I don’t really buy this as an explanation. The music of many composers sounds very characteristic of their own nationality (eg Tchaikovsky, Sibelius) but this does not stop people around the world enjoying it.

Perhaps the surprising thing about the Planets is that the English like it so much. Undoubtedly part of the reason is the ‘Jupiter’ theme, without that the piece would probably not be so popular. Not that I am suggesting it is not good music – it is brilliant. But also quite strange, and must have been absolutely startling when it was first played.

Perhaps there is no good reason. Sometimes things just turn out a certain way. In fact this is my core belief about the way the world generally works. Things mainly just happen, and we tend to make up explanations after then event.

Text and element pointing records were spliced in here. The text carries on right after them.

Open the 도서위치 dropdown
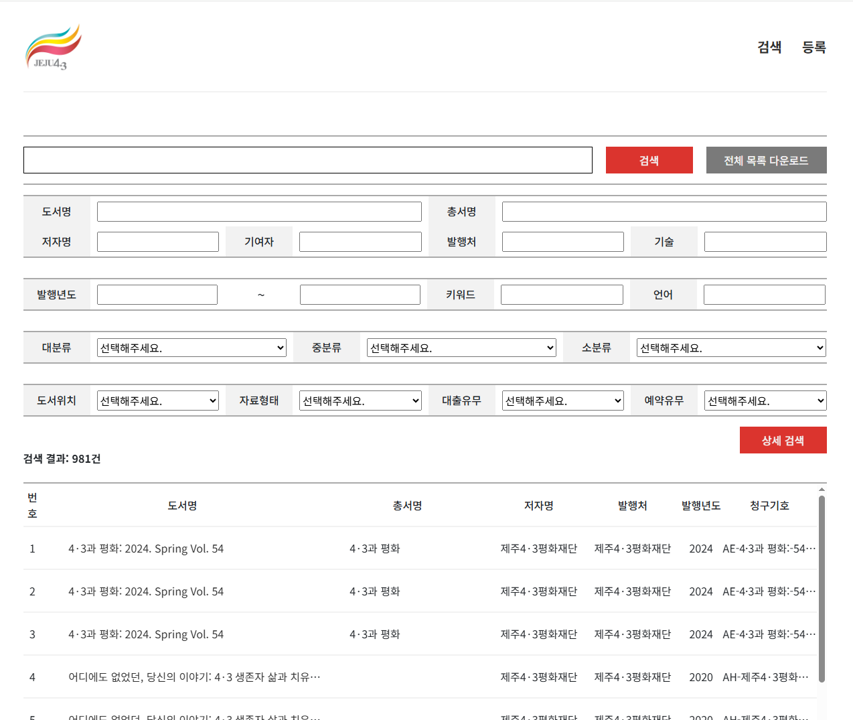Viewport: 853px width, 720px height. tap(158, 401)
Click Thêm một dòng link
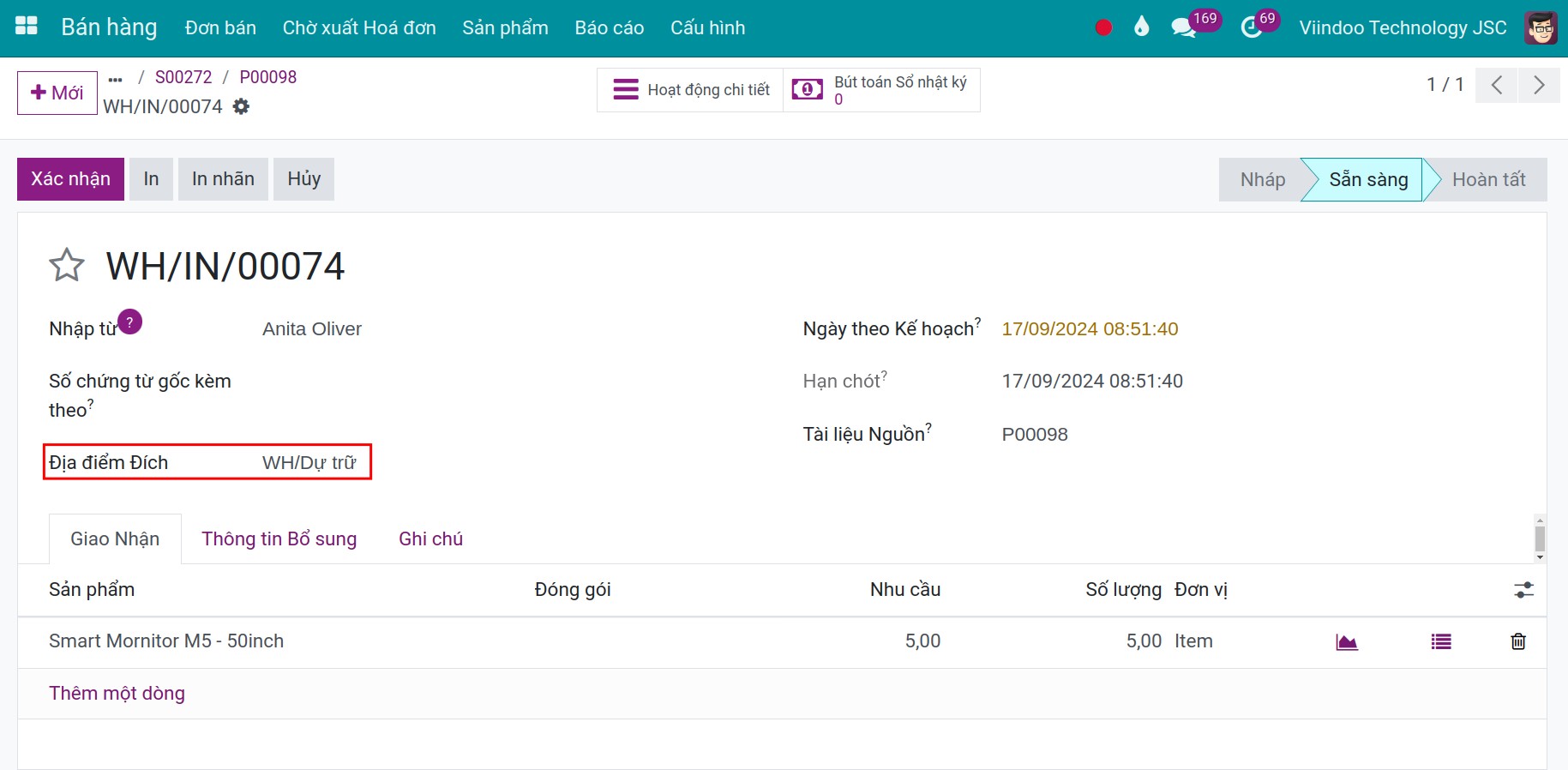Screen dimensions: 1568x770 [x=117, y=693]
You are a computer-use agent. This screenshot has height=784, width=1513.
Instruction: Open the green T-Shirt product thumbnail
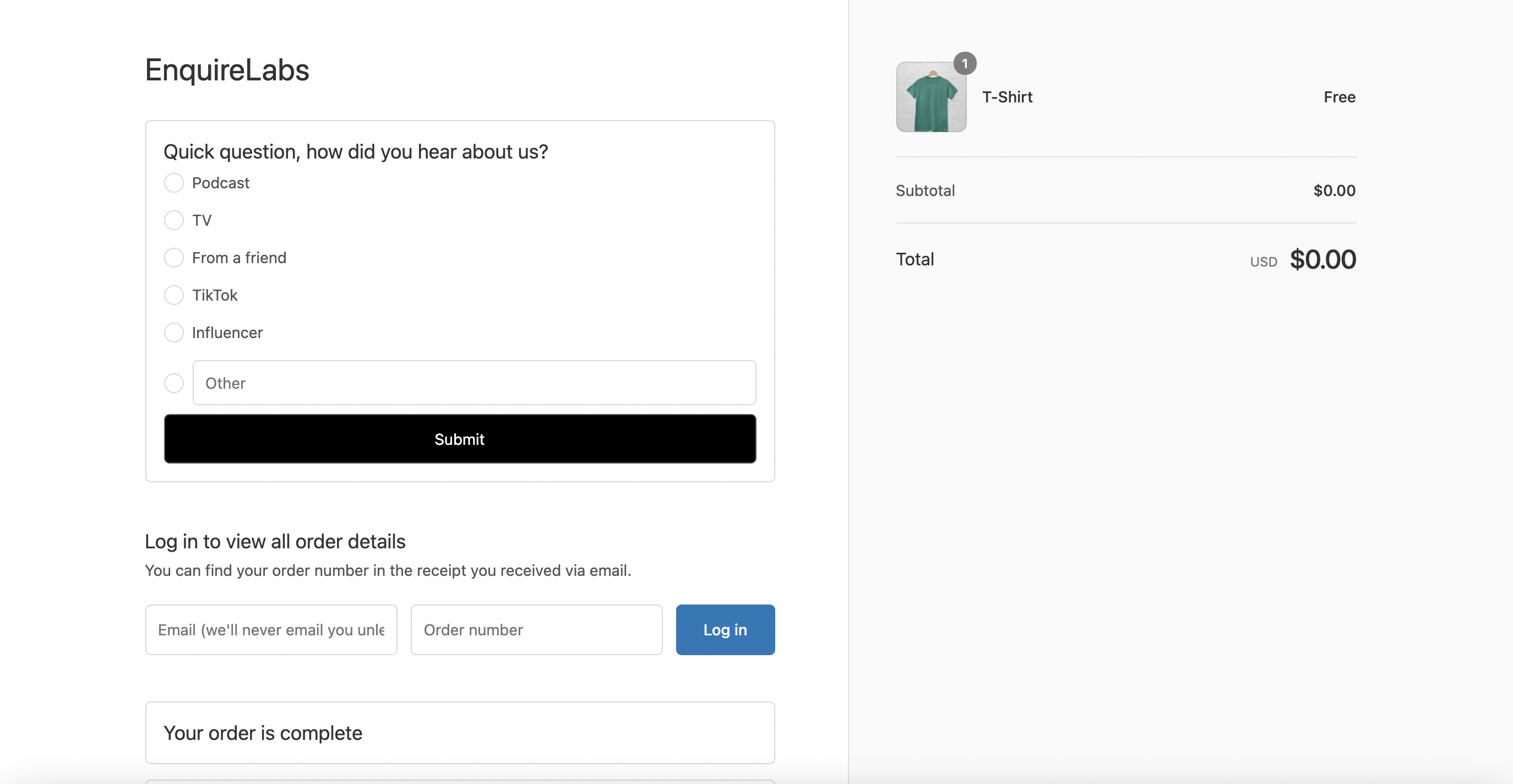click(930, 97)
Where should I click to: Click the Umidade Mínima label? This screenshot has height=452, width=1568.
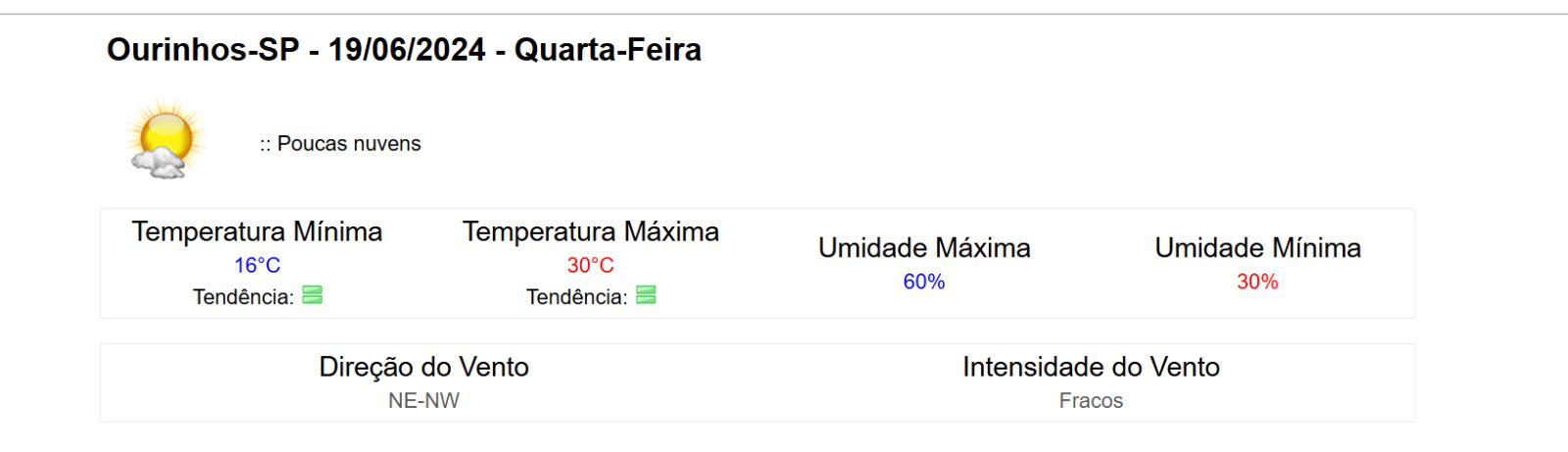coord(1257,248)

This probably reflects some deep psychological flaw on my part, but that is how I think. One of the reasons why I had to give up being an economist is that deep down I didn’t believe any of it. Economics tries to provide a logical explanation for stuff that just happens. This is not to say that economists are not right about some things. I remember most economists I knew were sceptical about the Euro before it was introduced, and how right they were.

I seem to have got off the subject somewhat.